In John Eldredge’s book Wild at Heart, he states that all men need three key elements in their lives: “a battle to fight, an adventure to live, and a beauty to rescue.”
When I first read the book in 2001, that message grabbed hold of me like nothing I’d ever heard. It wasn’t churchy, it wasn’t girly; it awakened the masculine in me the way that building forts, playing army or cowboys and Indians, and exploring the mountainside behind my house as a young boy had done. Most men I talk to who have read Wild at Heart say they felt the same way I did finally, a message for men that wasn’t feminized, watered down, or politically correct—that gave men permission to be men.
While attending a Wild at Heart men’s conference in Colorado in 2004, I had a conversation with John Eldredge about purpose. I felt embarrassed as I shared, “John, I’m here because I’ve lost my heart. I’m forty-four years old, and I’m not sure what I’m supposed to be doing with my life. I’ve always done what I thought everyone else thought I should be doing, but that pursuit has left me feeling like I’m just trying to please other people. I’ve lost the truest part of who I really am and what makes me come alive.” I remember the next thing he said to me, because it moved me to my core in a way that nothing ever had before. He told me to stop asking myself what the world needed but instead ask myself what made me come alive, because what the world needs is men who have come alive.

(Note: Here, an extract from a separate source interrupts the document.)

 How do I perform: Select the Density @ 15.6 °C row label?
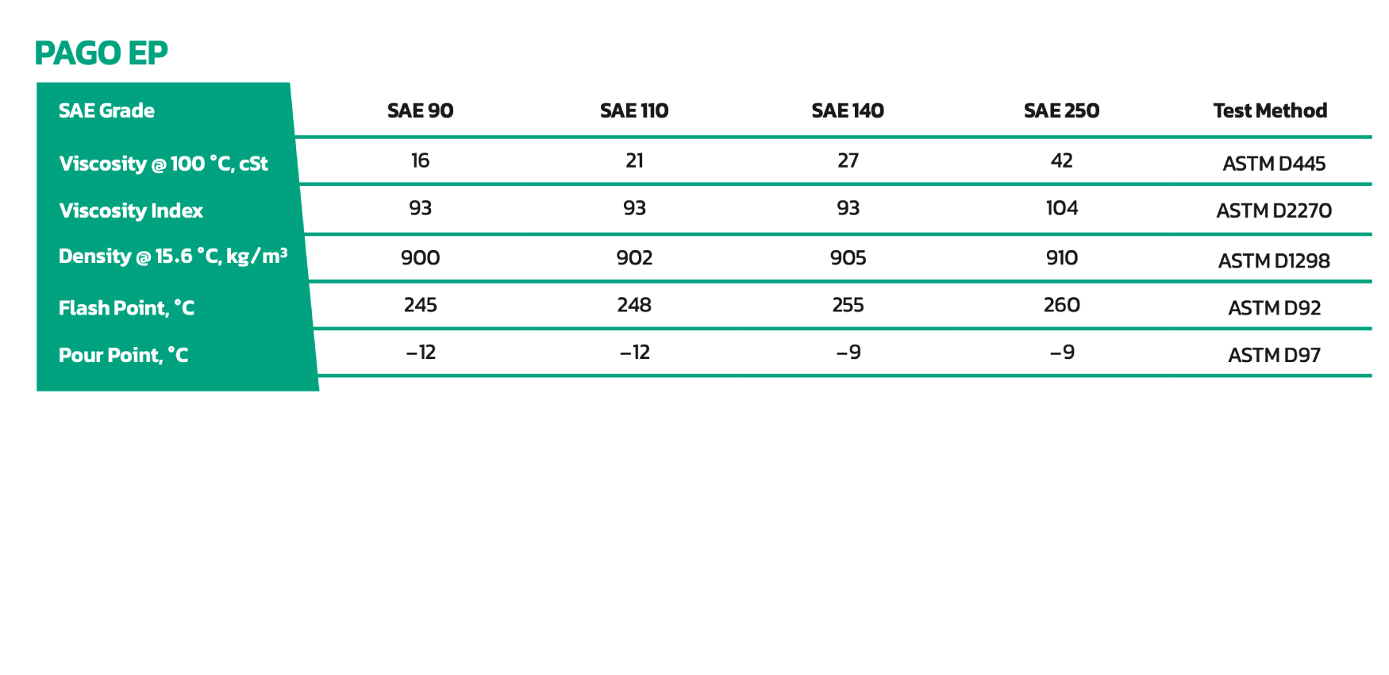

When I was flying home from that conference, God spoke to me on the plane and told me that I would be his “warrior poet.” What did that mean? What was I supposed to do? How long would it take? That title would change my life forever, but it would be almost ten more years before I would not only understand it but believe it.
Men ask the really deep questions when they are alone. Why am I here? Who am I really? What is my purpose in this life? Will I make a difference? My thoughts ran those circles as I sat alone for many hours on the deck of that Alaskan commercial fishing boat, keeping watch on the nets as massive schools of salmon made their way from the open ocean back to the streams where they were formed. They were headed there for one purpose: to give life to the next generation.
There’s an old Russian proverb: “If you chase two rabbits, you will not catch either one.” When I heard it, it was like a punch in the gut, because that was me for many years. I’d chased so many rabbits—all of them good things—but I was almost no further along in getting my questions answered than when I’d begun chasing them many years before. Why? Because I had never been able to identify that one thing. I’d been living my life for the opinions of others. Once again, John’s words pursued me: “Ask yourself what makes you come alive.”
John had challenged me to ask and answer the Big Question. What makes me come alive?
What was it that made me come alive like a lion on the prowl? I discovered it was fighting for the hearts of men, writing about the adventures God had planned for me to draw men to Himself! I knew, because it roared inside me so loudly that I couldn’t not do it. I was made to be His warrior poet!
Do you want to know God? Do you want to come alive? Do you want to know your purpose? Do you want to know your true name? Then you have to discover the roar within!
THE BIG QUESTION:
What is that one thing that you just can’t not do—the one thing that makes you feel truly alive?
Book Recommendation:
The Roar Within: Unleashing the Powerful Truth of Who You Really Are.by Brent Henderson.